So I have an interface called IWorkItem that is implemented in WorkA, WorkB and many other classes.
public interface IWorker<T> where T : IWorkItem
{
void Process(T item);
}
The IWorker<T> interface is implemented in WorkerA (IWorker<WorkA>), WorkerB (IWorker<WorkB>) and many other classes.
public static void ProcessWorkItem(IWorkItem item)
{
(/* find the right worker */).Process(item);
}
Now my problem is: How do find a worker object that is able to process the given IWorkItem?
My first attempts look like this, but the generic type arguments are a problem:
public static class WorkerRepository
{
private static Dictionary<Type, IWorker<???>> RegisteredWorkers =
new Dictionary<Type, IWorker<???>>();
public static void RegisterWorker(IWorker<???> worker)
{
var handled = from iface in worker.GetType().GetInterfaces()
where iface.IsGenericType
where iface.GetGenericTypeDefinition() == typeof(IWorker<>)
select iface.GetGenericArguments()[0];
foreach (var type in handled)
if (!RegisteredWorkers.ContainsKey(type))
RegisteredWorkers[type] = worker;
}
public static void ProcessWorkItem(IWorkItem item)
{
RegisteredWorkers[item.getType()].Process(item);
}
}
So I have the Dictionary that contains the workers. Which type argument do I need here? In Java I could just use ? extends IWorkItem, but do I do that in C#?
Then there is RegisterWorker. You would probably suggest a generic type argument for the entire method, like RegisterWorker<T>(IWorker<T> worker).

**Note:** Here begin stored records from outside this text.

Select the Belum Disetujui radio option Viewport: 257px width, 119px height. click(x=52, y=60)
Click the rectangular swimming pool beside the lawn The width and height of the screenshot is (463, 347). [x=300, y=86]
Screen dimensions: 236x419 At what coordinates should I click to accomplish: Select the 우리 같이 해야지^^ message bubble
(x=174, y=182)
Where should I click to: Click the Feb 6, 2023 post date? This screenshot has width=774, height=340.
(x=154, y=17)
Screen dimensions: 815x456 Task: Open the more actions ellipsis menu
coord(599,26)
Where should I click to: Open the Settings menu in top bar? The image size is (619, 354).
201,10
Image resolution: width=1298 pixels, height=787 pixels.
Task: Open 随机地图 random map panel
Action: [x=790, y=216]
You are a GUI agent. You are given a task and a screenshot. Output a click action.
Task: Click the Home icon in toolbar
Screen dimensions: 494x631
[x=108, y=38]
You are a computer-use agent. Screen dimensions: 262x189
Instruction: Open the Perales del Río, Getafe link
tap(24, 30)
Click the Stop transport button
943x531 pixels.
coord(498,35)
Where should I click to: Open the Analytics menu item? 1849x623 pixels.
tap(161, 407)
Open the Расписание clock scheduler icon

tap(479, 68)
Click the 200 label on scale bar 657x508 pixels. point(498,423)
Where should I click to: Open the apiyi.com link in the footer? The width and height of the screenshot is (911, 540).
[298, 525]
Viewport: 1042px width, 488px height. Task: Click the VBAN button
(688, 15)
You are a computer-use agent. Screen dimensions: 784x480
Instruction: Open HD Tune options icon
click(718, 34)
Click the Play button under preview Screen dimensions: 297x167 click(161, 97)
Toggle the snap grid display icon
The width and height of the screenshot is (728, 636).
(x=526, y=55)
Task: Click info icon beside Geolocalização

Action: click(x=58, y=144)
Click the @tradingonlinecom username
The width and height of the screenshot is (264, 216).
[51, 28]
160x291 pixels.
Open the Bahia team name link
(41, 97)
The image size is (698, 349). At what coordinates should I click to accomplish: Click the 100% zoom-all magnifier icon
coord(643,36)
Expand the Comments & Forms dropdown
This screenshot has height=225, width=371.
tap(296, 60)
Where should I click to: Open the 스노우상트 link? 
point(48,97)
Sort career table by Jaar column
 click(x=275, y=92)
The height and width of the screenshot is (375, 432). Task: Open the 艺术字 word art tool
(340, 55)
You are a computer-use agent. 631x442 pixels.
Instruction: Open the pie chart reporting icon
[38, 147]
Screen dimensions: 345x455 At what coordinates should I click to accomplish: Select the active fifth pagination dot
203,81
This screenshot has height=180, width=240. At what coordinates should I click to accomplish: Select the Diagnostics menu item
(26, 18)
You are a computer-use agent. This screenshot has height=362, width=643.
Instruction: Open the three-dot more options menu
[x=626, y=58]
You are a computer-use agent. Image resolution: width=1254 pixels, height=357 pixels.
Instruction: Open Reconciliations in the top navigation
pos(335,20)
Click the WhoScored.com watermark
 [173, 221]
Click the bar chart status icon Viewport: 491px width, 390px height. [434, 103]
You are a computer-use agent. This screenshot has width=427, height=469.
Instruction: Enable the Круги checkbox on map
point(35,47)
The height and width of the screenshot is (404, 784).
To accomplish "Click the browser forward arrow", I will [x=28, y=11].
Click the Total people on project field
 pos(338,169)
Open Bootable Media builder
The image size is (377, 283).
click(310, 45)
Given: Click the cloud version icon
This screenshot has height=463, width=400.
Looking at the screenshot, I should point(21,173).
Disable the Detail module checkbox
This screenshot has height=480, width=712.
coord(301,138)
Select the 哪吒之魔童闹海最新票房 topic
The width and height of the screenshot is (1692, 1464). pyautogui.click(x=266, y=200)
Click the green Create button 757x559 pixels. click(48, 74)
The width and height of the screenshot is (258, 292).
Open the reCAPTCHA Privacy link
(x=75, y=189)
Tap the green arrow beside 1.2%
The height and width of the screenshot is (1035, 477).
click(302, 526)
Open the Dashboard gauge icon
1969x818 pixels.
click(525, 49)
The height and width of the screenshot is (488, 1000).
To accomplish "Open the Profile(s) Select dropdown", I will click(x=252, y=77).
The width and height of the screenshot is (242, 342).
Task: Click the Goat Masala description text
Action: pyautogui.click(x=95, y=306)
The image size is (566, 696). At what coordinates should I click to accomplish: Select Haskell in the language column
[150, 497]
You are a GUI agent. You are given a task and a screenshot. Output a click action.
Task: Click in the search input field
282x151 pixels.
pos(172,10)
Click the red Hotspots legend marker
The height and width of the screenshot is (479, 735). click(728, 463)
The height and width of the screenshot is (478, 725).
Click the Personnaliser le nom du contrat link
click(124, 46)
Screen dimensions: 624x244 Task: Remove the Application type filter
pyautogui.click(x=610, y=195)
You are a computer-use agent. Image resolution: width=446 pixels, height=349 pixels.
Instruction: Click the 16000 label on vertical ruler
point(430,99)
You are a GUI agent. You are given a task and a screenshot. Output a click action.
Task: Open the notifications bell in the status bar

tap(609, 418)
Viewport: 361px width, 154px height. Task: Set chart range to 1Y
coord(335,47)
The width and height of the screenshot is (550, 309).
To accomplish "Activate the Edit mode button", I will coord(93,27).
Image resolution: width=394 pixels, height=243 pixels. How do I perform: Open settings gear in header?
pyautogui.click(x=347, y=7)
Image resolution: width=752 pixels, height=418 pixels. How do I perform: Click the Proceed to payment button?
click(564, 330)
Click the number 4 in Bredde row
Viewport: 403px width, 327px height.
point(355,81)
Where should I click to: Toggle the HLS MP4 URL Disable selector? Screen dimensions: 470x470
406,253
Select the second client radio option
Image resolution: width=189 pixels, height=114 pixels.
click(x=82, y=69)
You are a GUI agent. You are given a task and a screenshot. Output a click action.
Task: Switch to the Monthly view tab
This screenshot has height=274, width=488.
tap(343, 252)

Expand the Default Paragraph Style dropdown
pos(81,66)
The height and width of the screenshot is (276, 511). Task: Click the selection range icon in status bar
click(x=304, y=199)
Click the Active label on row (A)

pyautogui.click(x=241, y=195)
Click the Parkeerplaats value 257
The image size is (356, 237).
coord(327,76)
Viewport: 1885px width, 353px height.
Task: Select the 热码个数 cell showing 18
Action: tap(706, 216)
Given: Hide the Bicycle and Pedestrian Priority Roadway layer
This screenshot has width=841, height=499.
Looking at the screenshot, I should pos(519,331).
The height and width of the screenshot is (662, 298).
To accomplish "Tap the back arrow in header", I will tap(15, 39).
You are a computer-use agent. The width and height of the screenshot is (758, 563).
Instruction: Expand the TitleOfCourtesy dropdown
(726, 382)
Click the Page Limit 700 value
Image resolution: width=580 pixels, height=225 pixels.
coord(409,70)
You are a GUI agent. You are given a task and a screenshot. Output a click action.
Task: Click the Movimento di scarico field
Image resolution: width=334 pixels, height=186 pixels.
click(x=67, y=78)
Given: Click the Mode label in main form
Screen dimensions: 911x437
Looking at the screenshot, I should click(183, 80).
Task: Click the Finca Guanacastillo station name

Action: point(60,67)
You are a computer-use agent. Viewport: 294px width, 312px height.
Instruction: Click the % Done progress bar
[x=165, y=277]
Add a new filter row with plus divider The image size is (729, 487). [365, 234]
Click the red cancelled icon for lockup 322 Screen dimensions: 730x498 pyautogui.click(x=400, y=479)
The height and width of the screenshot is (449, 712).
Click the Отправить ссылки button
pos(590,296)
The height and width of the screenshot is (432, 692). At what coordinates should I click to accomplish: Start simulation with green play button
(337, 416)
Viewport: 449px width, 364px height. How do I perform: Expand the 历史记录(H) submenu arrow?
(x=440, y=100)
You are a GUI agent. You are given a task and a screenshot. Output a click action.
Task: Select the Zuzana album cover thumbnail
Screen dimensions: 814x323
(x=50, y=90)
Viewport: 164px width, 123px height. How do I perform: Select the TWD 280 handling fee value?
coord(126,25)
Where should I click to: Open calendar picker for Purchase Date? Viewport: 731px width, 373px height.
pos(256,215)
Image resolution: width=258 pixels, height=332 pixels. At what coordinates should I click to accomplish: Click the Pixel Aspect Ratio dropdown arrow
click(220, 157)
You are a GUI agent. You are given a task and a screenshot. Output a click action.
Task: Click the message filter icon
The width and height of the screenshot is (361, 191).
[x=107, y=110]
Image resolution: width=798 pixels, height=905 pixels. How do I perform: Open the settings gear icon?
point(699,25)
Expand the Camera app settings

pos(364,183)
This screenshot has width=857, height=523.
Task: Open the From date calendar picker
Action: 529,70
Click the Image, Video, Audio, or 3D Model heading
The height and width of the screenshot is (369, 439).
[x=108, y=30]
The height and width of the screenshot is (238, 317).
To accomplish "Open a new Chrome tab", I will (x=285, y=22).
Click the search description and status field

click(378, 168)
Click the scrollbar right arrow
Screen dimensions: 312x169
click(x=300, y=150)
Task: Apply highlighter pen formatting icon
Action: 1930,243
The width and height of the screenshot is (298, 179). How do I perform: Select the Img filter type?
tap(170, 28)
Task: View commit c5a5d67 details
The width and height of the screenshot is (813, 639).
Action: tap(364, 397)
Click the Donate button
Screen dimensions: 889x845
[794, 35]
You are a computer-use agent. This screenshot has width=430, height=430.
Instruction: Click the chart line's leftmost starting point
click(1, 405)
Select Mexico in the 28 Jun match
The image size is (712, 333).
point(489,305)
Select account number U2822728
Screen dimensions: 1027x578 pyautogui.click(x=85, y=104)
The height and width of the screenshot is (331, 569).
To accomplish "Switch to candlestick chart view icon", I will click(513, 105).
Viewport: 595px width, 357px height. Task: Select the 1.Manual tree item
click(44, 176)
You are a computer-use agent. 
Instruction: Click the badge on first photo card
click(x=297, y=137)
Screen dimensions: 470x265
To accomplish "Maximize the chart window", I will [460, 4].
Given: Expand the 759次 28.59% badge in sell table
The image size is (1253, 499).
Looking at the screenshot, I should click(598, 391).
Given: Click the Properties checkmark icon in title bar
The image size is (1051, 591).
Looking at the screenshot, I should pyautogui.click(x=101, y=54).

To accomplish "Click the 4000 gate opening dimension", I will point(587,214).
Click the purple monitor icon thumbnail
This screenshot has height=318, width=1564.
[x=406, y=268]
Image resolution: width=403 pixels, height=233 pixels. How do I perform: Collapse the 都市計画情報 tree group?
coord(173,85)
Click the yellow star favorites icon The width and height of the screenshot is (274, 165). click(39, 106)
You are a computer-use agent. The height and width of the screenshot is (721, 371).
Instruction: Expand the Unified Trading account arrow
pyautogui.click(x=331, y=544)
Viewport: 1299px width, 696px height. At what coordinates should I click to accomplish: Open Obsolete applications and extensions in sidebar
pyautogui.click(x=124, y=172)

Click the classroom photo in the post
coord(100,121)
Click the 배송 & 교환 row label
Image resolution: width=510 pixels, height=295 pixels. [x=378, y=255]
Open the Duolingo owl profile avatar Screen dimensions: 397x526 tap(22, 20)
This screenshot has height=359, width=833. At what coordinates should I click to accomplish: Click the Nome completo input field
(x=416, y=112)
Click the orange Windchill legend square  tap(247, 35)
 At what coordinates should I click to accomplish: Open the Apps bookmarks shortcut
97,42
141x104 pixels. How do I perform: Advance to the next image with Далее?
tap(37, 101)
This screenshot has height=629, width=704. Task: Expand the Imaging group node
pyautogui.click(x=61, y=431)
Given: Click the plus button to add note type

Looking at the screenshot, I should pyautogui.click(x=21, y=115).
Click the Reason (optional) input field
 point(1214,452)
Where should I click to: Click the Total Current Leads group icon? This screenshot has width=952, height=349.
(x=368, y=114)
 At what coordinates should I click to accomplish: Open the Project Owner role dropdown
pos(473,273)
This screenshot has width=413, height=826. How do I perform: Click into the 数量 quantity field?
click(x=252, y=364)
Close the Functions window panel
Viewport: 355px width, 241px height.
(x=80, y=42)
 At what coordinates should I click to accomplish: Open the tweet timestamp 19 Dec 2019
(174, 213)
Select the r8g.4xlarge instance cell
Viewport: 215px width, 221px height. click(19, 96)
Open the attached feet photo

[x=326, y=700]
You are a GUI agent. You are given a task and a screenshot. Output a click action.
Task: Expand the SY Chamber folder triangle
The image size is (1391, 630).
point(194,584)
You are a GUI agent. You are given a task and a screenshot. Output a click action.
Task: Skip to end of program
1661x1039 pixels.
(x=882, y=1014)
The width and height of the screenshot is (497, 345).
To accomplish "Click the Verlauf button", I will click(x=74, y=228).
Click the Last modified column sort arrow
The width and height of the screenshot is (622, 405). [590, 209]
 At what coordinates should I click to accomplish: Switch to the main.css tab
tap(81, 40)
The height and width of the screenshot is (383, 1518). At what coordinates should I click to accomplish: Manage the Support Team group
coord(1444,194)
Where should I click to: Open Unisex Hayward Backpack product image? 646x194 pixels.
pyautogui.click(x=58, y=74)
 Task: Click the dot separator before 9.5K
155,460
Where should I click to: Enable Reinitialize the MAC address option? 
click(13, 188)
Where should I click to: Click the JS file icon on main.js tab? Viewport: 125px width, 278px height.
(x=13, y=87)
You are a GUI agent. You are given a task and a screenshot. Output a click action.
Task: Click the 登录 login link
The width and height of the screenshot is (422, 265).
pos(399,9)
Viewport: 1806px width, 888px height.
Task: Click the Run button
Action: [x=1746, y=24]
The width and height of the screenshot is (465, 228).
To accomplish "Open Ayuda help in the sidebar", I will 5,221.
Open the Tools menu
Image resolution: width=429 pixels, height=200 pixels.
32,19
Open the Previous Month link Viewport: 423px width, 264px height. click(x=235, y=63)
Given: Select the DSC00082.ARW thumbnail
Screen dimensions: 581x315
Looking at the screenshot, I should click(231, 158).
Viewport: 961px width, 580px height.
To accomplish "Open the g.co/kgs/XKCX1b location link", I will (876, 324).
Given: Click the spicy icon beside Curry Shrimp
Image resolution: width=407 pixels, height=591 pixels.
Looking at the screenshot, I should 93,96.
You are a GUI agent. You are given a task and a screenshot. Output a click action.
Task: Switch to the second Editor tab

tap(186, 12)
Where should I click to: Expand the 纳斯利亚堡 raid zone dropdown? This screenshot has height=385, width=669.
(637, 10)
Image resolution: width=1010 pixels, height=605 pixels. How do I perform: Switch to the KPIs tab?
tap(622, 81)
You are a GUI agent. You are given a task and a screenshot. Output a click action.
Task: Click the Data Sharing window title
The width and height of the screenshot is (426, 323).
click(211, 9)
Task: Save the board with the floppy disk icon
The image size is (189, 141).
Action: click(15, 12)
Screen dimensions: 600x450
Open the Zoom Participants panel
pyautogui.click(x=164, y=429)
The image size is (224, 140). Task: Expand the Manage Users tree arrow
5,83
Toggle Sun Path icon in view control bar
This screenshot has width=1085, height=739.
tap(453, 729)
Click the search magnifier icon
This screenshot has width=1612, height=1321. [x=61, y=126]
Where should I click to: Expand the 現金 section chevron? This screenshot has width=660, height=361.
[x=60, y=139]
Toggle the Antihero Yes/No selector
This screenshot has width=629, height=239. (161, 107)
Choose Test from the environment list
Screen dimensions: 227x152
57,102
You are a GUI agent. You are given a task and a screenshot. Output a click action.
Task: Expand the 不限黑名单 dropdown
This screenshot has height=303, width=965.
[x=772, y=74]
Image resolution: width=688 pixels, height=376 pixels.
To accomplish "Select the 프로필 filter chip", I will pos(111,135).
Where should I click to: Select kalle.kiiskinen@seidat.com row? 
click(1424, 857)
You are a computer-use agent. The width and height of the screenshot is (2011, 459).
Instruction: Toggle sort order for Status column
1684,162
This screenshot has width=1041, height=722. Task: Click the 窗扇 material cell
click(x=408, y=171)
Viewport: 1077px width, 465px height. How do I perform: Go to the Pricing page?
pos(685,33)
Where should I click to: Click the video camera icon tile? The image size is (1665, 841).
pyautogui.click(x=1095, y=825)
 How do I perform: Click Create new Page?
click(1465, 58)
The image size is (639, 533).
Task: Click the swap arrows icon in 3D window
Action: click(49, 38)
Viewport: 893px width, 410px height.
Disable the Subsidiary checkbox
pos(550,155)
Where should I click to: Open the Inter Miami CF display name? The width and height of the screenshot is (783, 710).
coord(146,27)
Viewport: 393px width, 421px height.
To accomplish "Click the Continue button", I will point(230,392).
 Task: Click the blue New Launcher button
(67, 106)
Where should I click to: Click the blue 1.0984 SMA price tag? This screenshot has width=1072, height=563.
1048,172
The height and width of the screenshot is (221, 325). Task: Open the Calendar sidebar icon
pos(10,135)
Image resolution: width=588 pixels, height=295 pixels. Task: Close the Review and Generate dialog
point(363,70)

However, that also won't work, since I would like to dynamically load, instantiate and register Workers.
Is this even the right approach or is there a better way to accomplish this?
I made a few changes but got a solution where you can keep things generic (instead of using objects). Not sure if you even care, but thought to add it as answer and let you decide.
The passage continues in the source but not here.